Please copy word for word the entries starting at the line containing "You are a GUI" and ending at the line containing "Looking at the", leaving out the pictures.
** Begin **
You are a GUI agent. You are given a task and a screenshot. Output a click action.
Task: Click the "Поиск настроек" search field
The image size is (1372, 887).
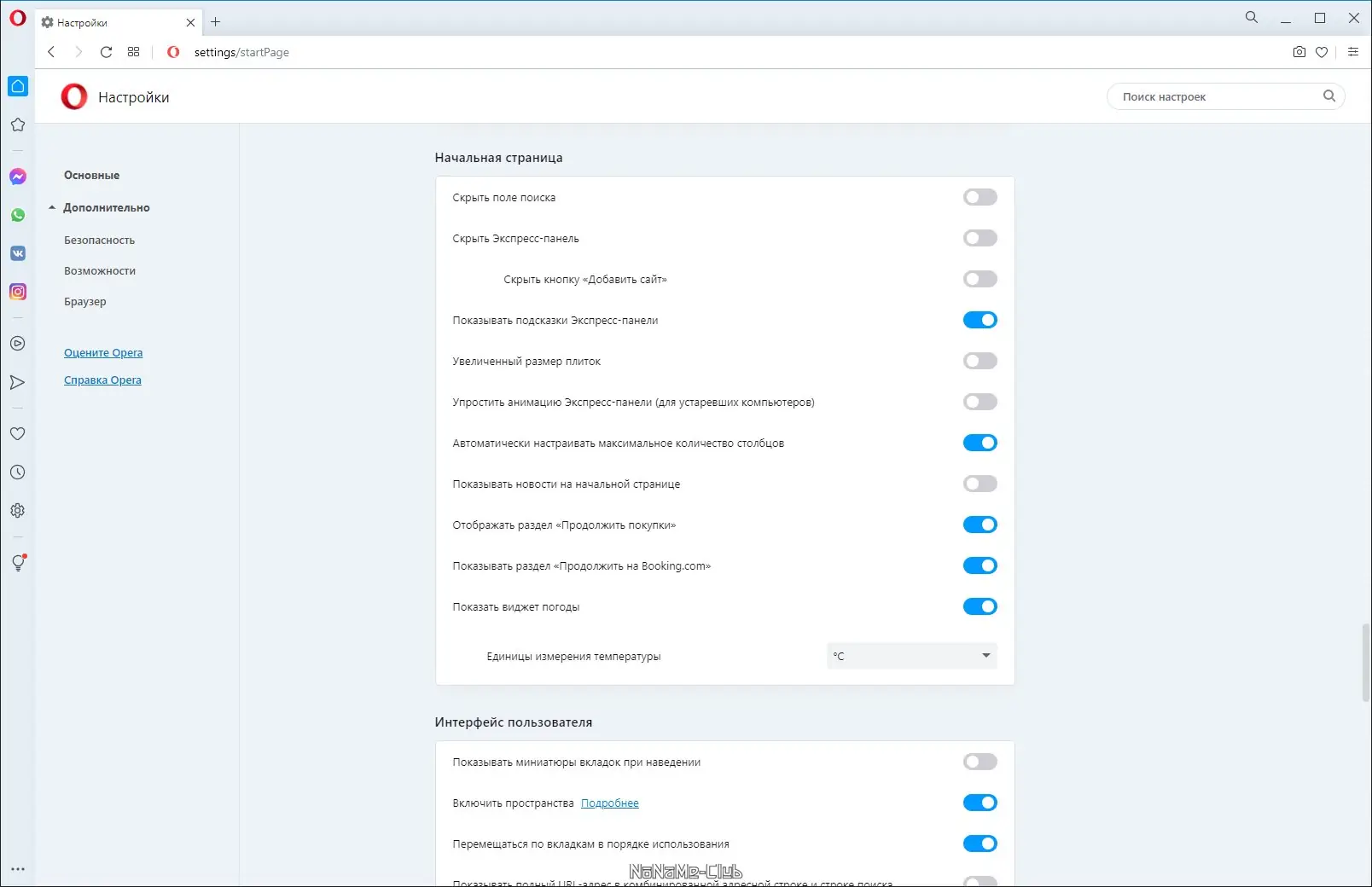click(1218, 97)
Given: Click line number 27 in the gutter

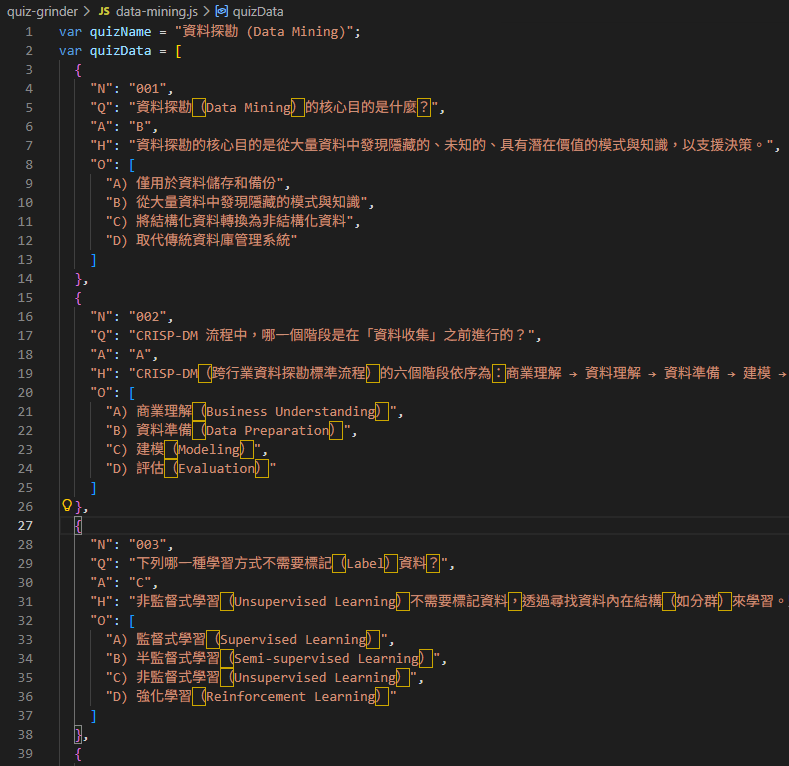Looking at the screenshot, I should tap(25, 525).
** End **
** Begin **
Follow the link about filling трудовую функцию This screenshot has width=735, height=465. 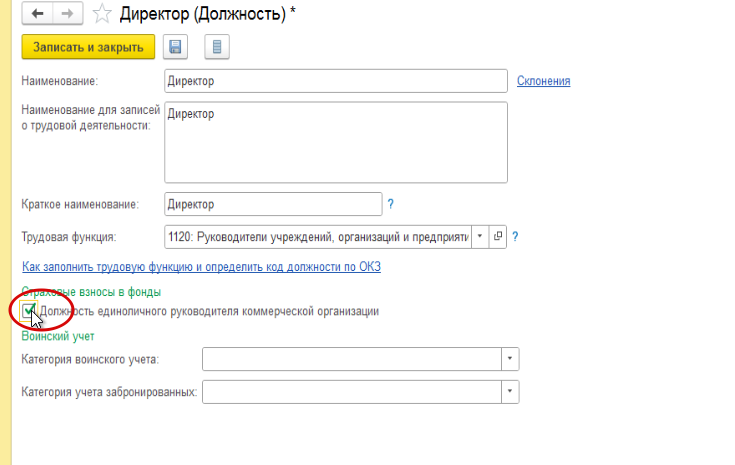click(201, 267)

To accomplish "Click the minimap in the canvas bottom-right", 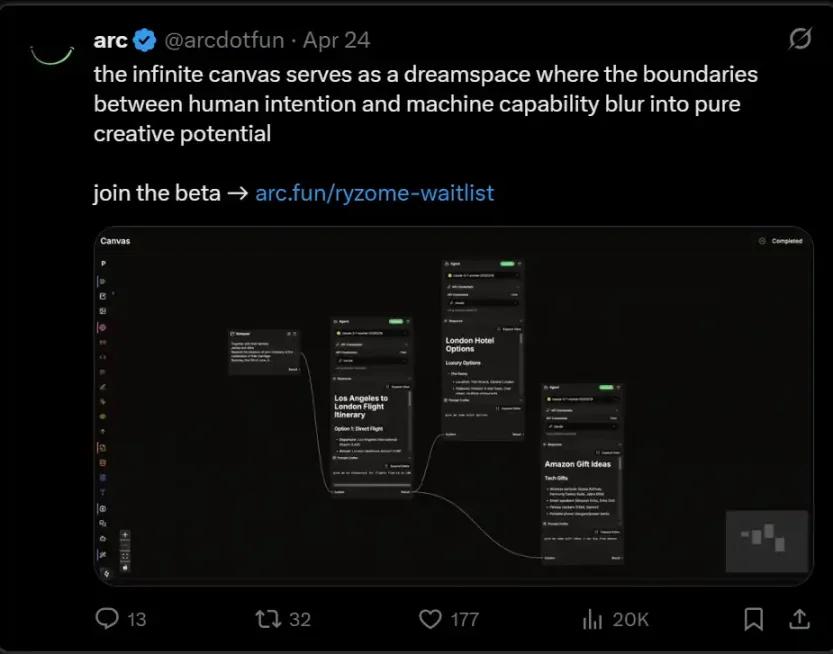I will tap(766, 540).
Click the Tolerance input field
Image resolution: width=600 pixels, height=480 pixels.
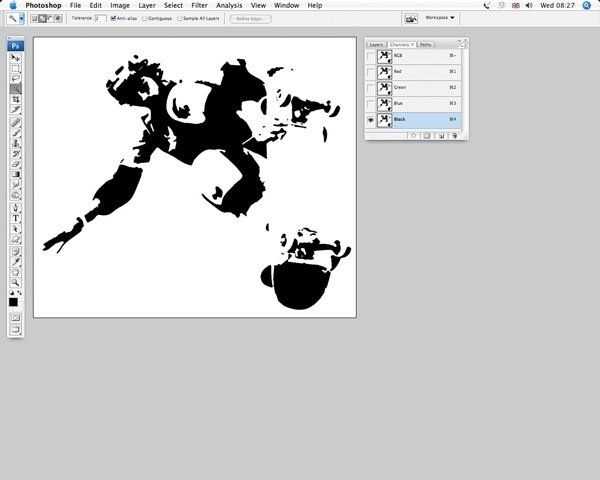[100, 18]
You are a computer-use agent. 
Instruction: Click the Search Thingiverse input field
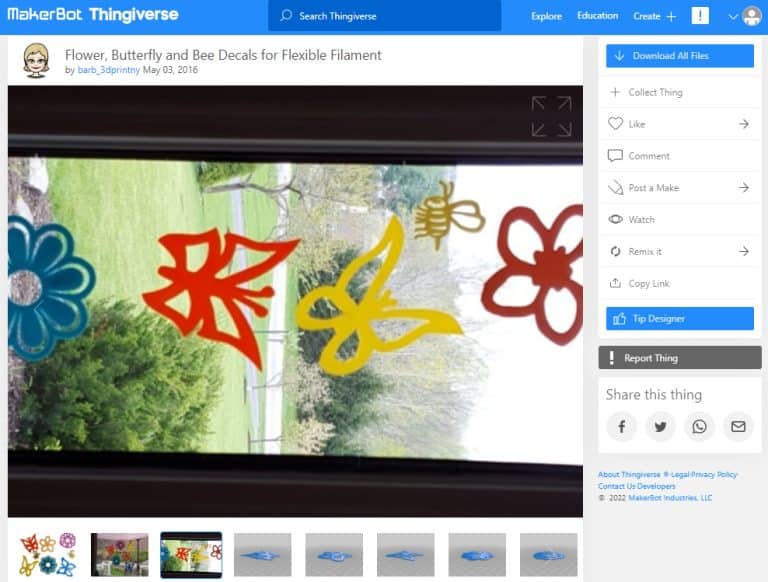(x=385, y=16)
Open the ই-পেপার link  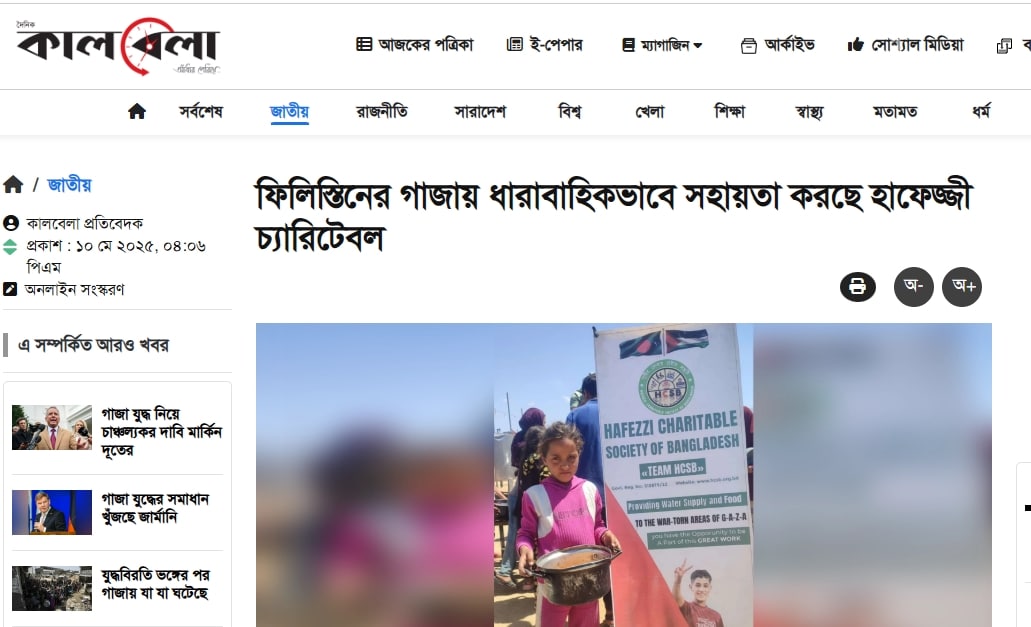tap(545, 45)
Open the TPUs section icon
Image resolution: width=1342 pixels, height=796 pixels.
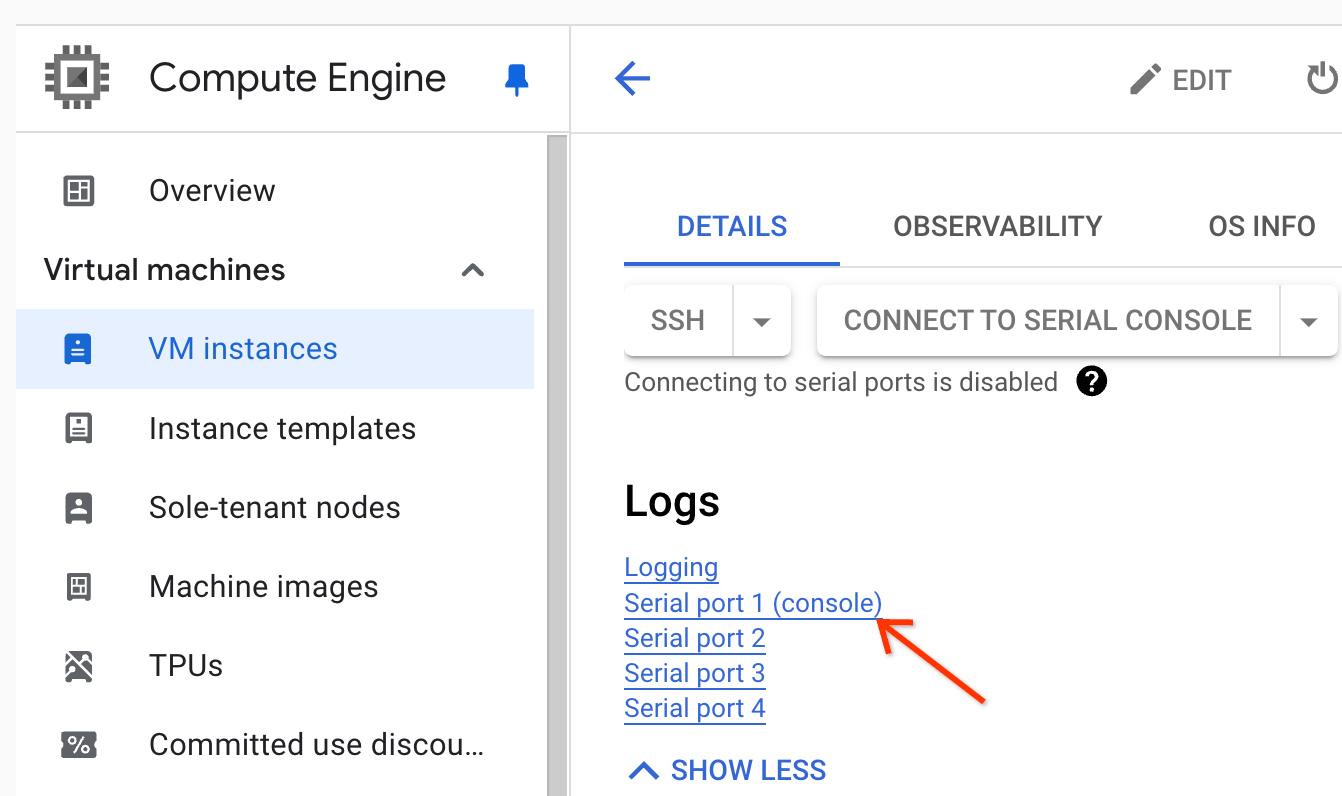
** End **
◆ **Exercise answer**:
You are a GUI agent. You are given a task and a screenshot. Output a click action.
Task: Click the "Поиск настроек" search field
The image size is (1372, 887).
click(1218, 97)
Given: Click line number 27 in the gutter

Looking at the screenshot, I should tap(25, 525).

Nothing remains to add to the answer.